## DESCRIPTION OF THE TASK:
Pull each line containing "menu" from the data.

Saved data entries
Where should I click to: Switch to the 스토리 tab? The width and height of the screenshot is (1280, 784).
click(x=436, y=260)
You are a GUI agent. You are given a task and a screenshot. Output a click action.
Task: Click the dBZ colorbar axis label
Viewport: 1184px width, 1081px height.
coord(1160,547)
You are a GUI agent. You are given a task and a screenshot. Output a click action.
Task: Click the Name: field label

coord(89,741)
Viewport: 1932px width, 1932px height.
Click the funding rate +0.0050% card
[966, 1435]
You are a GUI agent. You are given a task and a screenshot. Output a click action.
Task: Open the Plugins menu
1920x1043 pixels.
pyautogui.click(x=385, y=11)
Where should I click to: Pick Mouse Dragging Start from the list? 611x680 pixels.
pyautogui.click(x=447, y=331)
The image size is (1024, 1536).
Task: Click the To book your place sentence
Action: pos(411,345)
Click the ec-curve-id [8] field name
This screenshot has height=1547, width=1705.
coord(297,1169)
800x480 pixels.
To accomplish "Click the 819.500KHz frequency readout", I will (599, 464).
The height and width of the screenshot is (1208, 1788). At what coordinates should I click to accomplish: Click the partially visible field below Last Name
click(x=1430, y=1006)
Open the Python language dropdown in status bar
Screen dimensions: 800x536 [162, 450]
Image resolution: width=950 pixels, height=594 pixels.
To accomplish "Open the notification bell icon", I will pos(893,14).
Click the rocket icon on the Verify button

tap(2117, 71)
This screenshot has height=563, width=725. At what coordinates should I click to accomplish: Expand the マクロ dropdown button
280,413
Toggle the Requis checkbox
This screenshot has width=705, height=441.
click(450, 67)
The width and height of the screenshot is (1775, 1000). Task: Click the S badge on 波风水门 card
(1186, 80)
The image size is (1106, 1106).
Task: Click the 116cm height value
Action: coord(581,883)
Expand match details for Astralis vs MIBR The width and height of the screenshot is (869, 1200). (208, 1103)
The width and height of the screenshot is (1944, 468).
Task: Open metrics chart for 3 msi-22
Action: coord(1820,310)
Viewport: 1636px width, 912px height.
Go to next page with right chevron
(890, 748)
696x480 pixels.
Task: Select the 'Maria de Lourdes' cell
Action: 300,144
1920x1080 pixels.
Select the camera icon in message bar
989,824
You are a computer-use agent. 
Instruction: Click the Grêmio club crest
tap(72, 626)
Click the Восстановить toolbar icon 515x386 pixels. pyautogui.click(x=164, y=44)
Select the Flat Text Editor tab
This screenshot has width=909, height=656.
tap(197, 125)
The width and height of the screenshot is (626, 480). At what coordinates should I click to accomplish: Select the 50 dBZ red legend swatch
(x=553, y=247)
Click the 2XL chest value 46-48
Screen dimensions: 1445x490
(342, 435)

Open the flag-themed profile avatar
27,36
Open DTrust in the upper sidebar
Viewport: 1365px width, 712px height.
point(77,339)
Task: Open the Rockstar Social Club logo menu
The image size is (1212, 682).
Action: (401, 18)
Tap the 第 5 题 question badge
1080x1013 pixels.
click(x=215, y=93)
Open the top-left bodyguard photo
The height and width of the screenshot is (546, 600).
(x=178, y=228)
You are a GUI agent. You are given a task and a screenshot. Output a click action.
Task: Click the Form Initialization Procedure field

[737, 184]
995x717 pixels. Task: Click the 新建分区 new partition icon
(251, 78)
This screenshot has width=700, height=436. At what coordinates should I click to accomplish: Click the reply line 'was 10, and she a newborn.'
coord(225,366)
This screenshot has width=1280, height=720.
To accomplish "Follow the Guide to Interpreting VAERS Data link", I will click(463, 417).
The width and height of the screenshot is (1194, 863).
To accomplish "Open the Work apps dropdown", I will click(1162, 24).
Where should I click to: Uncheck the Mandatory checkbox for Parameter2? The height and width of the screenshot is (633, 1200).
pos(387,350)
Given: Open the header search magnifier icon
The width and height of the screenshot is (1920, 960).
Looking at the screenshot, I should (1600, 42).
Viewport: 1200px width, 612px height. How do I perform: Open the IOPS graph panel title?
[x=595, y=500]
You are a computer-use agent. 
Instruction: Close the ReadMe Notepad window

## FINAL ANSWER:
Task: Open the Plugins menu
Task: Open the Rockstar Social Club logo menu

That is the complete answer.